You stretch you arm out of the window and feel a misty wind gently blowing while the mellow sun rays try to add some warmth to your cozy cabin. That’s what I feel looking at Vancouver, Canada based photographer Andy Grellmann’s film photographs. His photography cultivates within you a desire to explore the beautiful Pacific Northwest, and contemplate on tidbit everyday moments carefully photographed to permeate the psyche of a conscious viewer.
Andy is a self-taught photographer. A very meticulous and slow shooter, he’s exclusively into film photography, which allows him to be aware of his entire creative approaches. Most of the images featured in this post belong to his recent project ‘Détaché’ (separation in French) – a collection of seemingly random images that speak of a detachment inhabited in the photographer. Here’s my short interview with Andy Grellmann:
Photography was something I landed on while attending University. I tried commercial photography for a couple years but it wasn’t for me. I continue it now purely out of pleasure.
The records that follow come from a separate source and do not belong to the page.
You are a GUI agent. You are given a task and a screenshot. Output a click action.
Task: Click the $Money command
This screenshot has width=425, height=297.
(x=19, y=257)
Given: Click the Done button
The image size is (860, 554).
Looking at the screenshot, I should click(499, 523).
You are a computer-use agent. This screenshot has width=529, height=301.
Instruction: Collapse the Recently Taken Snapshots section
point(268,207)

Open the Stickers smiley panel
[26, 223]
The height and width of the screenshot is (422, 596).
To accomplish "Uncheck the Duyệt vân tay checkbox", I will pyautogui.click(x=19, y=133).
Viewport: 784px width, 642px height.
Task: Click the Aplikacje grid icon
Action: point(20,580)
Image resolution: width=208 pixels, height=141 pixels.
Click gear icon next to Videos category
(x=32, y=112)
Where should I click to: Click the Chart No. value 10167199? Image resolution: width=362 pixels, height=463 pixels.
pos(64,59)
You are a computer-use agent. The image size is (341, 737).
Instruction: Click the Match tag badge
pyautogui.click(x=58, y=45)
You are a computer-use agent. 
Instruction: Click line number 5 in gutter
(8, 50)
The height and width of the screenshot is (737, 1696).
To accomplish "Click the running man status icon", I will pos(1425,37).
Most of my photographs are made in the lower mainland of British Columbia and surrounding islands. I live in East Vancouver.
What does photography mean to you?
I think of photography as a tool for reaffirmation.
‘Détaché’ was formed out of a need to make sense of a pile of photographs that were made passively over a few years. They are objects of curiosity and interest, and outside of a sense of visual consistency there is no intention of a meaning to its story. There was a point when I felt the project reached a logical conclusion, but I find myself cycling between abandonment and revival, occasionally adding or removing photographs to adjust the context. I like to see it as practice. The project title is borrowed from the violin technique of détaché: the independent, separated, violin strokes of even pressure and value, composing a coherent harmony when put together.
How much of your work is carefully planned vs. instantaneous?
I would say most of my subjects are instantaneously found and carefully photographed.
At the moment I cycle between a Hasselblad 500c/m, an RZ67, and a Mamiya 7. I’ll occasionally shoot with my 4×5, but it’s a rail system so I don’t like lugging it around. I really enjoy composing through a waist level finder, the negatives from Mamiya 7 are hard to beat, and the Hasselblad covers most of my needs in a pinch. I generally stick to Portra 400 and Tri-x 400 films because I know what I’ll get.
There are a lot of pictures out there.
Do you have any plans of (self)publishing a photo-book, like many photographers are doing nowadays?
When I get to a point where I want my work to have the shelf-life of a proper book, I’d certainly consider publishing on a large scale. At the moment everything still feels like preparation.
I’m taking a break from shooting, and putting more time into studying editing and sequencing. Currently most of my creative energy is going into woodworking and building furniture. I’ll resume an ongoing project in the spring, including more portrait work (with visible faces).
Interviews with writers are one of my favourite things. I’ve spent the last few months listening to the CBC podcast “Writers in Company” by Eleanor Wachtel, which would make great supplemental listening to anyone who enjoys reading the Paris Review interviews. I’m slowly making my way through Akira Kurosawa’s filmography (I would recommend Seven Samurai to anyone). Doug DuBois’ “My Last Day at Seventeen” was the last great photo-book I sat down with, and I’d really to get my hands on a book by Raymond Meeks some day.
Something to say to our readers or aspiring photographers:
Trust your curiosity, take your time, allow for improvisation, and any comparison made should only be to your former self.